The offensive line is one of—if not the most—important positional groups on the football field. Many coaches stress how the game of football is won in the trenches, by the big uglies who rarely get the credit they are due.
But outside of pass-protecting left tackles, it is rare for offensive linemen to be highly rewarded on draft day. And one of the most overlooked positions on the field is the offensive guard.
Alabama's Chance Warmack is highly regarded amongst the scouts of the 2013 class. He is rated as the best guard prospect this year and, if not for David DeCastro last season, Warmack would arguably be the most sought after guard in the last decade.
Let's break down the two-time national champion guard's game and see just how well he grades out.
Name: Chance Warmack
Draft Projection: Top 20
NFL Comparison: Marshal Yanda
- Three-year starter with the Tide, winning two national titles.
- Student of the game; constantly improving on his technique.
- Heady player with a high motor.
- Strong as they come.
- Not very gifted athletically.
- May be scheme-specific guard; will not fit well in a zone-blocking offense.
- Far and away the best interior run blocker in the 2013 draft.
- Phenomenal burst off the line of scrimmage to push defenders back.
- Exceptional lower body strength; drives defenders off the ball.
- Can get to the next level.
- Rarely caught playing with pad-level too high.
- Purely dominant as a run blocker.
- Tends to look awkward in space and at the second level, but will get there.
- Not a real puller or screen blocker.
- Very polished footwork.
- Does not retreat into the pocket; holds his ground well.
- Creates good separation keeping defenders away from his body.
- Good arm punch and strong hands.
- Solid lateral agility to mirror pass rushers.
- Needs to improve awareness on blitzes.
- Can be caught playing too high in pass pro.
- Not very fast and can be beat with speed moves.
When I started looking at the 2013 class, I really didn't think the Steelers had a major need for any more offensive linemen. They spent their top two picks in 2012 on tackles and guards (DeCastro, Mike Adams) and were building a young corps with Maurkice Pouncey at center, Marcus Gilbert at tackle and Willie Colon at guard.

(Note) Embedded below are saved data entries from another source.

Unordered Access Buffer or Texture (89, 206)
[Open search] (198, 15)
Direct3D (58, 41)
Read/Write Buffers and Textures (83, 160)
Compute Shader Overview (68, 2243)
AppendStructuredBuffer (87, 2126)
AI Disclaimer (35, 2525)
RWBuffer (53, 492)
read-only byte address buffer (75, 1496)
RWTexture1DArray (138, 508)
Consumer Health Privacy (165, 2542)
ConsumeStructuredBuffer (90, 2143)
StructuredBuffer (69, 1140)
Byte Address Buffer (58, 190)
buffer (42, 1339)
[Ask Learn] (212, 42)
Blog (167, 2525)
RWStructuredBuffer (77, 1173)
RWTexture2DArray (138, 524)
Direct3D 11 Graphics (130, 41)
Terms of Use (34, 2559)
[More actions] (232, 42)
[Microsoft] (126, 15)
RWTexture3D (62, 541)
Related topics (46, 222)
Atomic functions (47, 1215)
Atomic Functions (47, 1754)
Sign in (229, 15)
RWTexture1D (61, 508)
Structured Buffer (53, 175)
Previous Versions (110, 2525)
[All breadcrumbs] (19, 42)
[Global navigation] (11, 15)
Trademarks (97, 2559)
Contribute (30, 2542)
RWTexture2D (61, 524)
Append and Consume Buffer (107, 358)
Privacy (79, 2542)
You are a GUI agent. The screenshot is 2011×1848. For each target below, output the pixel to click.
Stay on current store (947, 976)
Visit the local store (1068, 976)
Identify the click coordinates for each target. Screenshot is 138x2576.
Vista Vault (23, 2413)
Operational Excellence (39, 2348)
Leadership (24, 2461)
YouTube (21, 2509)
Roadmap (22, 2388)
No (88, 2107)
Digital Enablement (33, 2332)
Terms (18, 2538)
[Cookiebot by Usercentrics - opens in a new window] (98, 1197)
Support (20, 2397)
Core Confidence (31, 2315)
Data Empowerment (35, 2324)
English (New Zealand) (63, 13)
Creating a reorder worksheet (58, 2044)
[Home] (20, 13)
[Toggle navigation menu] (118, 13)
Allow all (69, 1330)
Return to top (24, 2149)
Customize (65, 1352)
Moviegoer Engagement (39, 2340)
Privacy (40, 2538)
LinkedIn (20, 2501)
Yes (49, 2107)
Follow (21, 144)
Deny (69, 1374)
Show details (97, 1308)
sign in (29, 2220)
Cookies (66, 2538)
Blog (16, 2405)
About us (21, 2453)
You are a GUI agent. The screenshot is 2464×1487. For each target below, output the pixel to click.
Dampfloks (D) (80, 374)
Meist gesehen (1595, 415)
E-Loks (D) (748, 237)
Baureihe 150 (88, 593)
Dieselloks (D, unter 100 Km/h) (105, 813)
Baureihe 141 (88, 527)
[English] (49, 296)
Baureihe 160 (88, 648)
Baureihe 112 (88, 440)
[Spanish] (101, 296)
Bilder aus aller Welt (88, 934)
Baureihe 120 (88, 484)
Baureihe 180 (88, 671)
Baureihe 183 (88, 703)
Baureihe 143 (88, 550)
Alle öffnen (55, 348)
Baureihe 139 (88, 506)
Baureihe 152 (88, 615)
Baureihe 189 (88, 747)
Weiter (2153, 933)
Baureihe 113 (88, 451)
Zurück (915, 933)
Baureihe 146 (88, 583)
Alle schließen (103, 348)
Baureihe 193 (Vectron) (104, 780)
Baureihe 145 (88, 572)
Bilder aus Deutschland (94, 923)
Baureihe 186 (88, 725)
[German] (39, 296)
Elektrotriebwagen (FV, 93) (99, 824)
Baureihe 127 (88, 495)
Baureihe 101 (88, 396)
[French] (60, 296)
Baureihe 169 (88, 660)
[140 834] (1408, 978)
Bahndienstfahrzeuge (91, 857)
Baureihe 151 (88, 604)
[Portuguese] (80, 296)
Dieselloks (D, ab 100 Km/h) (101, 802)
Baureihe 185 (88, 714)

But despite the fact Colon has found his niche inside at guard, he hasn't been able to play a whole lot. Since starting all 16 games for the Steelers in 2009, Colon has played in just 13 over the last three seasons including missing all of 2010 and 15 games of the 2011 season.
To his credit, Colon looked great for the Steelers at left guard this year, and had he stayed healthy for the final four games, he may well be headed to Hawaii. But Colon can't stay healthy, and his $17 million remaining on his contract is looming over a Pittsburgh team that will already struggle to remain under the cap.
If Pittsburgh decides to part ways with Colon, Warmack would be an immediate option for the team. His run blocking could help the Steelers jump-start what was a promising ground attack and could give Pittsburgh one of the best and youngest offensive fronts in the game.
How interested should the Steelers be in Chance Warmack?
Warmack grades out favorably to a guy who may be one of the most underrated players in the game today.
In 2007, the Baltimore Ravens scooped up Iowa guard Marshal Yanda in the third round (nine picks after the Steelers selected tight end Matt Spaeth). Since then, Yanda has anchored one of the league's top offensive fronts and made the last two Pro Bowls.
Here's what B/R's own Matt Miller had to say about the comparison between these two: "everything Yanda does is textbook. Watching Chance Warmack, you get the same feeling.
With the salary cap situation a complete mess, it's not out of the question to see the Steelers part ways with the oft-injured, oft-penalized Colon. And if they do, Pittsburgh opens up the option of grabbing a guy like Warmack at 17 overall.
It's been a long process trying to rebuild Pittsburgh's offensive line, and Warmack may be the final piece of the puzzle.